Other practical considerations
Good faith of the claimant and ulterior motives
Shell argued, and the court appeared to agree, that no independent director, acting in good faith and in accordance with their duties under s172 of CA 2006, would seek to continue this claim (being a relevant consideration when exercising discretion to give permission to a shareholder to bring a derivative claim (see s263(2)(a) of CA 2006). Mr Justice Trower held that the “utility of substantive relief sought”, namely mandatory injunctive relief, served little to no purpose as it was not suitable for enforcement and would require constant court supervision. The court maintained that the proper method for achieving this result would be a vote of the members, a step ClientEarth as a shareholder is entitled to take. The relief sought, therefore, was a key factor in the court determining that ClientEarth was seeking to advance its own public policy agenda rather than to advance the interests of shareholders as a whole.
The relevant test on this point is taken from Iesini v Westrip Holdings Limited , where Mr Justice Lewison held that because the dominant purpose of the claim was to benefit the company, it could not be said that but for the collateral purpose, the claim would not have been brought at all. In this matter, the court applied the same test yet found that but for what it considered to be ClientEarth’s purpose in making the application, the claim would not have been brought at all.
The court has made it clear that future claimants must pay particular attention to the requirement to bring a claim in good faith, showing in evidence there is no primary ulterior motive. It is unclear how the court would have viewed this application if ClientEarth had the support of named shareholders with primarily economic agendas or, better still, who made the application jointly with them.
While it was clear the court considered expert evidence necessary in this case, that might not always be the case. If, for example, correspondence became available to a shareholder that plainly showed a director confirming they did not honestly believe that a decision made was in the company’s best interests, then expert evidence might not advance matters beyond that evidence.

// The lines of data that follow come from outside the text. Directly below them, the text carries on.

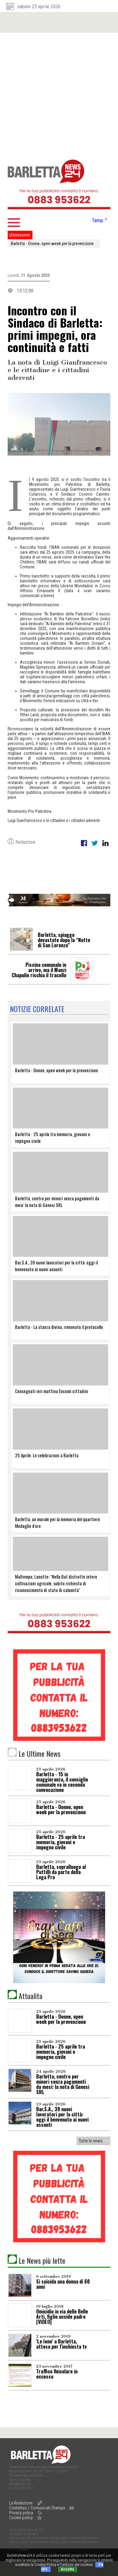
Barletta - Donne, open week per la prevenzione (52, 243)
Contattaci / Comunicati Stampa (37, 2507)
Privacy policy (21, 2512)
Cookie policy (21, 2517)
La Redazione (21, 2503)
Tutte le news (91, 2141)
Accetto (67, 2569)
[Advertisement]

However, a perception that expert evidence might now be required at the permission stage might prove restrictive. Instructing an expert at this early stage is often a significant cost. For charities and NGOs such as ClientEarth, this might be a considerable barrier in deciding whether to bring a claim.
At this stage in proceedings, it is important to note that the court will take the evidence submitted at its “reasonable highest”. This means the evidence must be sufficiently substantial to justify the relief sought. As seen in this case, it may be that without expert evidence, the court will not simply assume that the facts presented by the claimant are true.
Despite ClientEarth’s failure to secure permission to bring this derivative claim, the judgment provides useful guidance on what future claimants will need to show if they bring a similar claim. A claimant will likely need to provide and/or show:
- Admissible expert evidence demonstrating a breach of duty by the directors and failure to act in good faith,
- A material loss suffered by a claimant,
- Sufficient evidence to show there is no ulterior motive to bringing the claim, and possibly,
- Additional shareholder support for such a claim.
ClientEarth has already indicated that it intends to appeal the judgment. Given the limited case law surrounding breaches of s172 and the notion of irrationality in determining a breach, the Court of Appeal will likely create a precedent for future claims.